Difference between Fritz John and Karush-Kuhn-Tucker conditions

Both sets of conditions are necessary conditions for a point to be optimal, but they're not quite the same mathematically. The KKT conditions are more restrictive and thus shrink the class of points (from those satisfying the Fritz John conditions) that must be tested for optimality. The additional restriction with KKT is that the Lagrange multiplier on the gradient of the objective function cannot be zero. One of the most important resulting differences is that KKT points for linear programs must be optimal, whereas Fritz John points for linear programs don't have to be.

The section on KKT conditions in Bazarra, Sherali, and Shetty's Nonlinear Programming: Theory and Algorithms (second edition) has a nice discussion of the issues. There are several good examples, especially one in which a Fritz John point for a linear program is shown not to be optimal.

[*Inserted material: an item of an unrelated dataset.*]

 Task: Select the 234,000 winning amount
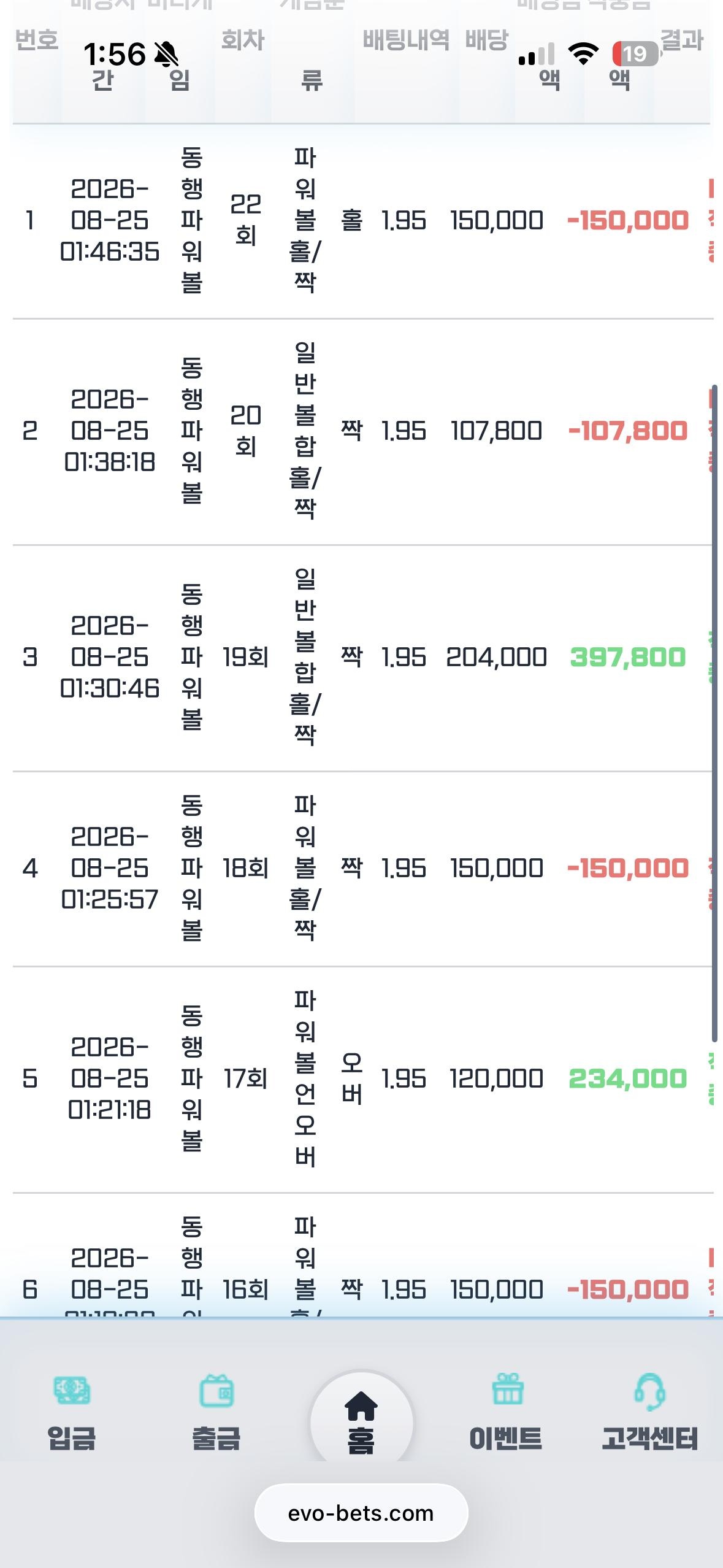(628, 1078)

That can't happen with KKT points for linear programs.

The crucial difference between the two sets of optimality conditions is that when there is at least one nonlinear constraint, a constraint qualification (CQ) condition must be satisfied for the KKT conditions to be necessary for optimality. The Fritz-John conditions hold at any local minimizer regardless of whether a CQ holds or not. Consider for instance $$ \min_x \ x \quad \text{s.t.} \ x^2 = 0. $$ The (only) solution is clearly $x^*=0$ (it is the only feasible point). Now write down the Fritz-John conditions and the KKT conditions side-by-side. The KKT conditions have no solution, i.e., it is impossible to find Lagrange multipliers so they are satisfied at $x^*=0$. But you can find Fritz-John multipliers (by setting the objective multiplier to zero)!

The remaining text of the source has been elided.